:: QUOTED TEXT ::

OK, then, so you weren’t among those who temporarily forgot how to breathe when quarterback AJ McCarron didn’t hop back up off the turf at Missouri on Saturday.
You weren’t part of the Yellowhammer Freakout when someone with “sources” reported that McCarron’s injury is worse than acknowledged publicly.
You didn’t just have that walked-through-a-haunted-house feeling after digesting reports that have the Cleveland Browns targeting Nick Saban.
All of those reports have been denied/shot down/debunked, so whew! Back to that chest-out, invulnerable front.
Other peoples’ problems.
Won’t happen here, and if it did, why we’ll just trot out the next five-star quarterback or promote Kirby Smart and roll on.
Yeah, while you’re insecure, let’s talk about Alabama’s Bowl Championship Series security.
You mean there’s no insecurity about that? Really?
Well, um, Alabama does have 229 of 234 first-place votes in the three major polls, including all but five No. 1 votes in the two human polls that factor into the BCS standings. One supposes that’s meaningful, in as much as anything is meaningful in mid-October.
The season’s first set of BCS standings, which came out Sunday, also showed a healthy respect from the computer rankings, in as much as computers show respect.

:::
:: DATA ENTRIES ::

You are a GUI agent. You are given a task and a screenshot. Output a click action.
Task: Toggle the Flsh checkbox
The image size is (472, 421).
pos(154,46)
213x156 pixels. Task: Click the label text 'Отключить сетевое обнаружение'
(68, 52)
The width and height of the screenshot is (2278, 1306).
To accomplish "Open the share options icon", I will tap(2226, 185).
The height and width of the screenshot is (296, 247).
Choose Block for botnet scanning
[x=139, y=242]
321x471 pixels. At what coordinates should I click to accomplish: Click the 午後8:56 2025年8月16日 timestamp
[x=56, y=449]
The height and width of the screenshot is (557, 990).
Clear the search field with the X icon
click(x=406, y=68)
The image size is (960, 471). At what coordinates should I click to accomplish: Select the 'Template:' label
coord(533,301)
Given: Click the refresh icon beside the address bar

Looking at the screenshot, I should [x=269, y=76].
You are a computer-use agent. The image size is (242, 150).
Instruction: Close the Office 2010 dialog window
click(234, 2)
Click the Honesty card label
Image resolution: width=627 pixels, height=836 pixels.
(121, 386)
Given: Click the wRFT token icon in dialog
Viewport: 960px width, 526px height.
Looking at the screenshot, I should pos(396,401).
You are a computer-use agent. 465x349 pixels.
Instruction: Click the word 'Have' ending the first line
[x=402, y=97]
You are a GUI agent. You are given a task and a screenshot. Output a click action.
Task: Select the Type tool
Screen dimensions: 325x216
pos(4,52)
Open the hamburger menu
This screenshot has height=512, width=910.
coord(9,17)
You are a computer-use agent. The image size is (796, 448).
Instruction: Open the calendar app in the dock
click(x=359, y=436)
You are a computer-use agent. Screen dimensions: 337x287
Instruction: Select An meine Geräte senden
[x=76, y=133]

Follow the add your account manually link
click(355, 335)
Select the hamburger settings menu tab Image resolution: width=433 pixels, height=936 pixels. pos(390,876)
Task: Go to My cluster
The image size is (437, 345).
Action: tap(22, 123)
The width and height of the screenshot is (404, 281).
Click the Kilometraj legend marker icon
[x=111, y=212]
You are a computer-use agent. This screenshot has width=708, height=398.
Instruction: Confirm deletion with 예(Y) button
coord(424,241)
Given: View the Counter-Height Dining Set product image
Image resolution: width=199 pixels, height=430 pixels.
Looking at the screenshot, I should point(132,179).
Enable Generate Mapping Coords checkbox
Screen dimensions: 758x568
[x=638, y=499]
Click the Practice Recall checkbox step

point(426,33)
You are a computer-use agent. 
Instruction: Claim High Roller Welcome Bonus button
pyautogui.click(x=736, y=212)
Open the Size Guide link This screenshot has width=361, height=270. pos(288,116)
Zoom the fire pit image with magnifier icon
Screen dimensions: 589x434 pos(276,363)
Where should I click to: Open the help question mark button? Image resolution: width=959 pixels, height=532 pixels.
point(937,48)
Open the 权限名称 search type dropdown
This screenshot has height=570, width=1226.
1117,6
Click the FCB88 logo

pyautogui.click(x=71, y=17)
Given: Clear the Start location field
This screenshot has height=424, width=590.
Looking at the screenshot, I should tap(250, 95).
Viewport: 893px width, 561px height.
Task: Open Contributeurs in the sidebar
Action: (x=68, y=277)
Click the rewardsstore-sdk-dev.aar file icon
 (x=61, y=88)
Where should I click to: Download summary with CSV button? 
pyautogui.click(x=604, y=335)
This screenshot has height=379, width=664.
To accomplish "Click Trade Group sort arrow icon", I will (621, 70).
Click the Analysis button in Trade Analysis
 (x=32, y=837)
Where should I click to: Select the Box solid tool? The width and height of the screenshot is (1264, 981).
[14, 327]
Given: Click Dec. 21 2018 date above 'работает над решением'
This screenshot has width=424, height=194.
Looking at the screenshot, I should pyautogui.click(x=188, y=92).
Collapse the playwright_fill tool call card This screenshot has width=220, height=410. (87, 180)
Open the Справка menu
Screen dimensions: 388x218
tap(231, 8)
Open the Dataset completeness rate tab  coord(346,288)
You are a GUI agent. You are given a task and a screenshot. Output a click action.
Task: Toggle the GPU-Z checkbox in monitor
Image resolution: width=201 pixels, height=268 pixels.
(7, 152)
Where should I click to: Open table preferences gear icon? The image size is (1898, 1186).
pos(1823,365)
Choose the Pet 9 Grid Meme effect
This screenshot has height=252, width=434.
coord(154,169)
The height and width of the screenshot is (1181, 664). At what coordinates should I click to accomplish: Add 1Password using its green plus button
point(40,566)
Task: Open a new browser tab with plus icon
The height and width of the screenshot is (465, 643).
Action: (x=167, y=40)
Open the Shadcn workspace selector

:::

EXERCISES:
1. Pull out the stretch of the Alabama football column from "Other peoples’ problems." through "meaningful in mid-October.", word for word.
2. In the records, copy the stretch from the line containing "Where should I click to: Download" through the line containing "(x=32, y=837)" exactly.

WORKED ANSWERS:
1.
Other peoples’ problems.
Won’t happen here, and if it did, why we’ll just trot out the next five-star quarterback or promote Kirby Smart and roll on.
Yeah, while you’re insecure, let’s talk about Alabama’s Bowl Championship Series security.
You mean there’s no insecurity about that? Really?
Well, um, Alabama does have 229 of 234 first-place votes in the three major polls, including all but five No. 1 votes in the two human polls that factor into the BCS standings. One supposes that’s meaningful, in as much as anything is meaningful in mid-October.

2.
Where should I click to: Download summary with CSV button? 
pyautogui.click(x=604, y=335)
This screenshot has height=379, width=664.
To accomplish "Click Trade Group sort arrow icon", I will (621, 70).
Click the Analysis button in Trade Analysis
 (x=32, y=837)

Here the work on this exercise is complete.